* **Assignment**
Copy every line of the records below that holds the word "display".

Segment Start: Records for processing

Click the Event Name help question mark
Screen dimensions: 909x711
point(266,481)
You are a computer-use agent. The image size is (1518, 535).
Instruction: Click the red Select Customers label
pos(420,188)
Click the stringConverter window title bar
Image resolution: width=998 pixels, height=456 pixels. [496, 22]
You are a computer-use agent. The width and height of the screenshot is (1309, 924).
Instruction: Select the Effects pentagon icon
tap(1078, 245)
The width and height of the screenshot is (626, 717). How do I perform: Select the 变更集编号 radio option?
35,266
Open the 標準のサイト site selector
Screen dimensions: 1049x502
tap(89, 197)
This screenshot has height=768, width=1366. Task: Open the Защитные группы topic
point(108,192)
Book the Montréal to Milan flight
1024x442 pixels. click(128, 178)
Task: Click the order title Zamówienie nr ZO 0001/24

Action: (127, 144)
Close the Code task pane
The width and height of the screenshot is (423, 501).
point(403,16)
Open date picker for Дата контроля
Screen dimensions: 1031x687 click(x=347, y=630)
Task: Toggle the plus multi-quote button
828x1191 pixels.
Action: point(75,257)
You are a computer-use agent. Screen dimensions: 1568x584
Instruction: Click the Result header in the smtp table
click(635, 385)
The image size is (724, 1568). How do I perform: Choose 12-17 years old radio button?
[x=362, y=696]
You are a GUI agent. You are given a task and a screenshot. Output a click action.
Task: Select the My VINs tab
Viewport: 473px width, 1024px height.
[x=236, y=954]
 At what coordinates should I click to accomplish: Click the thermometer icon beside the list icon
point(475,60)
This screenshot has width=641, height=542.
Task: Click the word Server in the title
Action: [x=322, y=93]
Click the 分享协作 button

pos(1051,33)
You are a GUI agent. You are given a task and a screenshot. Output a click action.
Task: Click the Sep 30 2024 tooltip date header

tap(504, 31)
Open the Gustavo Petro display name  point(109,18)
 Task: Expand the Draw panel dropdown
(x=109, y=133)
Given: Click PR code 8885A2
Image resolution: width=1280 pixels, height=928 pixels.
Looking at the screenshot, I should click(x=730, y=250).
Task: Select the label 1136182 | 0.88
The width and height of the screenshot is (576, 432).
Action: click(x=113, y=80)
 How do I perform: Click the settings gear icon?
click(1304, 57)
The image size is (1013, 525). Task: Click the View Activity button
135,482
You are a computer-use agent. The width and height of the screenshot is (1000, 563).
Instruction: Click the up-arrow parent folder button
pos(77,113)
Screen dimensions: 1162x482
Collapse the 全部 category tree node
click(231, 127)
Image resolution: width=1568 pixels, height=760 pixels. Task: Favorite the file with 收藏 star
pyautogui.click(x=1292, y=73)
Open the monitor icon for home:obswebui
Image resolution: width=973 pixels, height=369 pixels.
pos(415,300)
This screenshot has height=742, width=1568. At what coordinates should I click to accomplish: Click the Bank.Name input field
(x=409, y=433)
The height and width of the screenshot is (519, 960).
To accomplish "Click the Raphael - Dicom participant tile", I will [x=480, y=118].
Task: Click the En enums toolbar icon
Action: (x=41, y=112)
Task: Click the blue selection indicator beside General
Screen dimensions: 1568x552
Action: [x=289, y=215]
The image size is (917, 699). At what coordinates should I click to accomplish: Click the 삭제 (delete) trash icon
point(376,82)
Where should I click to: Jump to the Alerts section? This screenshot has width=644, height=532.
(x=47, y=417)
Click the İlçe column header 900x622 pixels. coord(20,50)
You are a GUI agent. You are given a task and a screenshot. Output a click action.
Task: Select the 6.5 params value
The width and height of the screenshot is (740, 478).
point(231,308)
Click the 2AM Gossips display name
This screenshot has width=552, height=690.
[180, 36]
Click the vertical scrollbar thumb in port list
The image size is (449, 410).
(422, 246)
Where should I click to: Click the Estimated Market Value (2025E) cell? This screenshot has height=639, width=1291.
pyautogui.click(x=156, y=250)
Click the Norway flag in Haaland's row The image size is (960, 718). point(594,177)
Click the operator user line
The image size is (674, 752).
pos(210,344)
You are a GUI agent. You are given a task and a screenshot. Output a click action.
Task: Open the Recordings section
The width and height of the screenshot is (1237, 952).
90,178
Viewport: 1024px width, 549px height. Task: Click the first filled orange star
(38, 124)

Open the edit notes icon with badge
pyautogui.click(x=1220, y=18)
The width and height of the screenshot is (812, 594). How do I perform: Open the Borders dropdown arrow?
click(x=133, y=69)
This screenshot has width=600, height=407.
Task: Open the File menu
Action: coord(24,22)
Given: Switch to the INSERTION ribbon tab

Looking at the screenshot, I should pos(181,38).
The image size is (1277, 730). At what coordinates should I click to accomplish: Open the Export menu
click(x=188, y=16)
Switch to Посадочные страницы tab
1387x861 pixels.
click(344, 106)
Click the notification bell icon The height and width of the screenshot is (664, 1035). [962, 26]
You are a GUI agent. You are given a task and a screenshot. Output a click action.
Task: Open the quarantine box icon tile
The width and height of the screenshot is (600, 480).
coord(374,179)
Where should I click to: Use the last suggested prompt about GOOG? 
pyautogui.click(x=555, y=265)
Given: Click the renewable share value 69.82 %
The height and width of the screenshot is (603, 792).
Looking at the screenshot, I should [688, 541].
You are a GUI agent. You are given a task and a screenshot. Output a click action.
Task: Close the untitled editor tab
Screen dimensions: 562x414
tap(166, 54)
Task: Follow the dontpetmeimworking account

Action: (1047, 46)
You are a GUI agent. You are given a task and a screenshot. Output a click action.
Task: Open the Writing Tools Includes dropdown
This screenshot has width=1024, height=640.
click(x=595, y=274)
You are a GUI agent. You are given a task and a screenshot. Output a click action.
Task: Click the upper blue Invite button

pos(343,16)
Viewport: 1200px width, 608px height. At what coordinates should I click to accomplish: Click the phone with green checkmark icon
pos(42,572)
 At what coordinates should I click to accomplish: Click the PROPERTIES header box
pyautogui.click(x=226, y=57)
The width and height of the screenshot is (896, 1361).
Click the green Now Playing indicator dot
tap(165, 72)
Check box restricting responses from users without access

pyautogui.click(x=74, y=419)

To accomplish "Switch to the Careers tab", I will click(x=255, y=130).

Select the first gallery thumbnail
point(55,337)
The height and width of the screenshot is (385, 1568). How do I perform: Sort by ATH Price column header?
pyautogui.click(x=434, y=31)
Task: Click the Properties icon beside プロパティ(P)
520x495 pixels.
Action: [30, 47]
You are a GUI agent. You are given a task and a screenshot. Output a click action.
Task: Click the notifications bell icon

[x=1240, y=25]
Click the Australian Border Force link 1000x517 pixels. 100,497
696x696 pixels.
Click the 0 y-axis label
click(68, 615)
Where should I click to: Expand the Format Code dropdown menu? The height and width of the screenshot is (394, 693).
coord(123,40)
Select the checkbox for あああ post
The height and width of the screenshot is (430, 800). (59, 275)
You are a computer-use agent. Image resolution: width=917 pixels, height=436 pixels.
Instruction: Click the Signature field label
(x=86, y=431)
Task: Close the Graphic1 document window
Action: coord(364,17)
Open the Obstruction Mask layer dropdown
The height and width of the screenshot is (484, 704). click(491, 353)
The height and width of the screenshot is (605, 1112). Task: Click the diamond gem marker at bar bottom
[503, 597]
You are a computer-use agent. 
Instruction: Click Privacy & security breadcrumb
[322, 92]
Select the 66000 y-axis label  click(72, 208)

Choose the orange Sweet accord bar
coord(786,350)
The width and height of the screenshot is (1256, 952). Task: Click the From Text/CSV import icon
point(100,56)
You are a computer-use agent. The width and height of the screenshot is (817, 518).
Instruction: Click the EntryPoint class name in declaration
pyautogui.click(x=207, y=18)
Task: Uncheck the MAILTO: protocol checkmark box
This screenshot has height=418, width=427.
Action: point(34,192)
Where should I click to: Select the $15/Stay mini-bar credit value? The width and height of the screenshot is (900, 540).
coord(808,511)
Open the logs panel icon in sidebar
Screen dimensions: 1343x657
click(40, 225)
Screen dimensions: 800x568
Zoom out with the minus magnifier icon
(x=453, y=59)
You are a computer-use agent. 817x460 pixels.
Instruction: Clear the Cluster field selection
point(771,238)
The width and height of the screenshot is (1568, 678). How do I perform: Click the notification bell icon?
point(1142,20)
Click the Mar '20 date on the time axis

Segment End: Records for processing

* **Result for this exercise**
Open the Gustavo Petro display name  point(109,18)
Click the 2AM Gossips display name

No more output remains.